What Developers Can Learn From Columbo 10 January 2014
"You know, sir, it's a funny thing. All my life I kept running into smart people. I don't just mean smart like you and the people in this house. You know what I mean. In school, there were lots of smarter kids. And when I first joined the force, sir, they had some very clever people there. And I could tell right away that it wasn't gonna be easy making detective as long as they were around."
-- Columbo (1977)
Software developers work in the mental arena; they use their mind's eye to abstract over concepts that often don't exist in the physical realm and manipulate them to capture business rules and models. Consequently, they are notoriously careful about preserving the image of their own intelligence, substituting personal development for narcissistic self-preservation. Maybe if they were a little bit more like the fictional character Lieutenant Columbo, they could turn their intellectual naivete to their advantage by using it as an opportunity to learn from their peers and colleagues.
The characterisation of Columbo is an excellent study in Socratic irony -- to the suspects in each episode he is a fumbling, feckless, frump of a man but to the audience he has no less deductive prowess than Baker Street's finest. His comfort with his outward stupidity is what keeps others underestimating him and is what ultimately leads to their demise. Put as as coldly as this, you'd be forgiven for thinking he was a manipulative wretch, but he is otherwise professional and warmingly disarming.
What Are You Hiding?
Have you ever rebased a new feature to within an inch of its life because you didn't want anyone to see the stupid commits in your feature branch? Pretended to know exactly what a colleague was talking about when you started at new company because you were afraid of being exposed as an imposter? Pushed an entire hobby project to Github in a single commit because you swore at yourself in a three of the original commit messages for being a bit of a shit gibbon? Sound familiar? If it does then you traded the opportunity to have a discussion for vanity.
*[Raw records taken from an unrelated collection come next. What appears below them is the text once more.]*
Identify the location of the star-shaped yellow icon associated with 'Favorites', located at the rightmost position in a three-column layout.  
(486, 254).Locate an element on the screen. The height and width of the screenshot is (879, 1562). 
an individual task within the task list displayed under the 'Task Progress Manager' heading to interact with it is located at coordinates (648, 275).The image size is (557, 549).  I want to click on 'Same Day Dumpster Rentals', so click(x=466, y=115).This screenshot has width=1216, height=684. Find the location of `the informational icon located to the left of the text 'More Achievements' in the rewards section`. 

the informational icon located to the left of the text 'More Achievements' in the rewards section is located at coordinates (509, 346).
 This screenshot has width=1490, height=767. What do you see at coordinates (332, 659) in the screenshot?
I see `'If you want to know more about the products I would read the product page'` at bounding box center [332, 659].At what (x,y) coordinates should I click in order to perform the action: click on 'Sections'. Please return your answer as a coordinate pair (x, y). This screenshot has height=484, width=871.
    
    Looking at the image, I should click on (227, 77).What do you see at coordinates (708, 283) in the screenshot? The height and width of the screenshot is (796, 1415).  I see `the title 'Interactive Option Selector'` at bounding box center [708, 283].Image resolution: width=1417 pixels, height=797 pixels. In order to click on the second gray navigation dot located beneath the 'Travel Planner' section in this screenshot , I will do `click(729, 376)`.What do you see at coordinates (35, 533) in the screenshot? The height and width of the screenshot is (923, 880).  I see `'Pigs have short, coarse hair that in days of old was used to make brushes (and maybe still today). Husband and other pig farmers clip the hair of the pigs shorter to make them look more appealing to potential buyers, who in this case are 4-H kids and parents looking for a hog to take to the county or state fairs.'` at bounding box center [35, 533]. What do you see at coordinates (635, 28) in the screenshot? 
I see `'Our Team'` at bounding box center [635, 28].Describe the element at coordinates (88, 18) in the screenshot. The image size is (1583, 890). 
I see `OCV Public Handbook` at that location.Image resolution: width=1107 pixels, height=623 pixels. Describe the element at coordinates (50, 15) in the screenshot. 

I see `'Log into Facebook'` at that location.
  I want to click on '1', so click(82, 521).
Get Comfortable With Your Own Stupidity
It simply isn't possible to be well-read in all areas of computer science, nor is it possible to be familiar with the ever-growing set of tools we have at our disposal. But by being open about, and accepting of, your lack of knowledge you open up yourself to the opportunity of having a discussion with your peers and colleagues -- don't preclude this by trying to save face because you're the only one who'll lose out.